The farm gate value of Canada's greenhouse vegetable production in 2016 was over $1.3 billion. One of the threats to the industry is the cabbage looper, a pest that can cause significant crop losses to a wide variety of plants. Agriculture and Agri-Food Canada (AAFC) research scientists worked with colleagues at the University of British Columbia to isolate an insect-specific virus that has high potential to control the cabbage looper.

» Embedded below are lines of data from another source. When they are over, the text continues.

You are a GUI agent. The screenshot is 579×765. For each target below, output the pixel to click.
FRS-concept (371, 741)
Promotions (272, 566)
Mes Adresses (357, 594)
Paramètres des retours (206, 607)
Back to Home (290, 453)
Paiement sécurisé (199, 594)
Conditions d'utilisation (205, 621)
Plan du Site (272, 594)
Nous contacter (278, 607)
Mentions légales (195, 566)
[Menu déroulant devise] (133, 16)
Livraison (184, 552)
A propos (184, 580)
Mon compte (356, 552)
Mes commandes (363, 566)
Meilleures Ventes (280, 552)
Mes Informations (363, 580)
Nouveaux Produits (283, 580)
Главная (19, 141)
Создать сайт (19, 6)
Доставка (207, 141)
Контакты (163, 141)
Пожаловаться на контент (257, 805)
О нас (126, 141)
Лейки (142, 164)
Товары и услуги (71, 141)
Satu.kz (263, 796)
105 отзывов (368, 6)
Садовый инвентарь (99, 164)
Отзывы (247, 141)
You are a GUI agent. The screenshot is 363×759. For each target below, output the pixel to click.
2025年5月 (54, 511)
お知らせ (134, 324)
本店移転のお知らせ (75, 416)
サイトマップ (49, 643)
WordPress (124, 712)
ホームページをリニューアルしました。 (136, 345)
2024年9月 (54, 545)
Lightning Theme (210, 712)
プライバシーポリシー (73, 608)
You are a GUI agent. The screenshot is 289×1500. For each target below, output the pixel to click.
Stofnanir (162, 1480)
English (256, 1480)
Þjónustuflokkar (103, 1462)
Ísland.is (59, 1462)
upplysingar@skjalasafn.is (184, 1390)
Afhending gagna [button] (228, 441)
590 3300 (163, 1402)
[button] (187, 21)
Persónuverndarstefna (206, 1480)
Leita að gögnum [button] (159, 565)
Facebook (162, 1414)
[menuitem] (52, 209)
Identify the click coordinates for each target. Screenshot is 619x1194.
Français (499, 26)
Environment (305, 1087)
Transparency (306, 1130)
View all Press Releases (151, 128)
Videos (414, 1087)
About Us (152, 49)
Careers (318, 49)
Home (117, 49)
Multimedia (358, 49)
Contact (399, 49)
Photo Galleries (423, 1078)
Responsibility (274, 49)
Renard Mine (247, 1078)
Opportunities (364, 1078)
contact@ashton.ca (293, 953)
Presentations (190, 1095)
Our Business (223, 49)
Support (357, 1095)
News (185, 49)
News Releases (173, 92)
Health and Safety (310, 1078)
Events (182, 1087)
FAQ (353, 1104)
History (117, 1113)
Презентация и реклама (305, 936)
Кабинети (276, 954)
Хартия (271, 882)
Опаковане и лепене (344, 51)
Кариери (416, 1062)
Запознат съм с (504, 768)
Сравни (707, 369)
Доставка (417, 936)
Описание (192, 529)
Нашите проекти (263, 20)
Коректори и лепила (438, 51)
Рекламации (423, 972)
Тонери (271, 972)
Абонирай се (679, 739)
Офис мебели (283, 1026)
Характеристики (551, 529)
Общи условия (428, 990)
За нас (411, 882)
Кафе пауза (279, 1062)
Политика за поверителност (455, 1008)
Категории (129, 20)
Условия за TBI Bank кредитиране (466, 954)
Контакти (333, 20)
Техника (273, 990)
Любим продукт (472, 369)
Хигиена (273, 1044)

Insect-specific viruses are safe and effective biological control agents for specific insect pests, including the cabbage looper. They are also one of the potential alternatives to chemical control of pests. Having viable alternatives to chemical pest control helps the greenhouse industry in Canada respond to consumer demand for high quality produce using little or no pesticides.

In collaboration with industry partners, AAFC scientists generated genetic and biological data packages as well as initial greenhouse application trial data to confirm the efficacy of this virus to control cabbage looper infestations. The background research done by AAFC scientists was instrumental in obtaining Pest Management Regulatory Agency registration of one virus species for the control of cabbage looper larvae in greenhouse vegetable production systems.

Sylvar Technologies Inc., a Canadian subsidiary of Andermatt Biocontrol, and AAFC's Office of Intellectual Property and Commercialization have negotiated a license agreement for the commercialization of the AAFC technology. The new microbial pesticide is now registered under the tradename Loopex and gives greenhouse producers an additional non-chemical pest control product for cabbage looper infestations.